七瀬アリス──一度だけ会って、二度と会えないと諦めていた、僕たちの「妖精」

その存在は、まるで、儚い夢のようだった。 2010年代、私たちの前に現れた「七瀬アリス」は、AV女優というよりも、物語の中から抜け出してきた「妖精」と呼ぶのが、きっと正しかった。

148cmという、あまりにも小さな身体。 壊れてしまいそうなほど、華奢な手足。 そして、世の中のすべてを、まだ知らないかのような、無垢な瞳。 彼女は、男たちの心の最も深い場所にある「庇護欲」という名の、聖域に、いとも簡単に、そして静かに、舞い降りたのだ。

彼女を見ていると、私たちは、どうしようもない罪悪感と、同時に、抗うことのできない独占欲に、心を焼かれた。 この、あまりにも純粋で、あまりにも小さな存在を、守ってあげたい。いや、自分の腕の中にだけ、閉じ込めてしまいたい。その、矛盾した感情の渦の中で、私たちは、ただただ、彼女に溺れていった。

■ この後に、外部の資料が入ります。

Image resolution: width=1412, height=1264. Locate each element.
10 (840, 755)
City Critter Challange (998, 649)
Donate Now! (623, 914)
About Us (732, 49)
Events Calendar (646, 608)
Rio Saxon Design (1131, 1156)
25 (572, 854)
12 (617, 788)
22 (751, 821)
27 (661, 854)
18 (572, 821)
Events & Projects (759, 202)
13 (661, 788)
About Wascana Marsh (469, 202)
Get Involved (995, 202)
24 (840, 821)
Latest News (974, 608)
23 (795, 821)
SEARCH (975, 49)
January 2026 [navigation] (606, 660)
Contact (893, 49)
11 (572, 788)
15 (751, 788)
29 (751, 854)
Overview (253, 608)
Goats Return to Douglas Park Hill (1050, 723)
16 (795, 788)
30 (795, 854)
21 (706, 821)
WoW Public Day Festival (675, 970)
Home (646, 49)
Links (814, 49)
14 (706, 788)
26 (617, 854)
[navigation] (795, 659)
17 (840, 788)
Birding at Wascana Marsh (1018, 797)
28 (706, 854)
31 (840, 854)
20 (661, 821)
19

彼女は、私たちの「禁断の妹」であり、「永遠の少女」の象徴だった。

しかし、妖精は、いつか、森に帰ってしまうものだ。 人気が絶頂にあった2017年、彼女は、まるで最初から存在しなかったかのように、私たちの前から、忽然と姿を消した。 もう、二度と会えない。 その喪失感は、あまりにも大きく、彼女は、私たちの心の中で、手の届かない、切ない思い出へと、姿を変えていった。

──そして、5年という、あまりにも長い月日が流れた。

奇跡は、本当に起こるのだと、あの時、私たちは知った。 妖精が、帰ってきたのだ。 諦めていたはずの夢の続きが、再び、私たちの目の前で始まった。 信じられない、という思いと共に、涙が溢れたのを、今でも覚えている。

久しぶりに会った彼女は、少しだけ大人びていたかもしれない。けれど、その瞳の奥に宿る、あの頃と変わらない、無垢な光。 その変わらなさに、私たちは、どれほど救われただろうか。

七瀬アリス。 彼女は、私たちの失われた青春の、忘れ物だ。 一度は諦めたはずの、あの淡い恋の記憶を、もう一度、私たちに思い出させてくれるために、彼女は、再び、舞い降りてくれたのかもしれない。

おかえり、僕たちの妖精。 今度こそ、もう、どこへも行かないでほしい。そう願うのは、きっと、我儘なのだろう。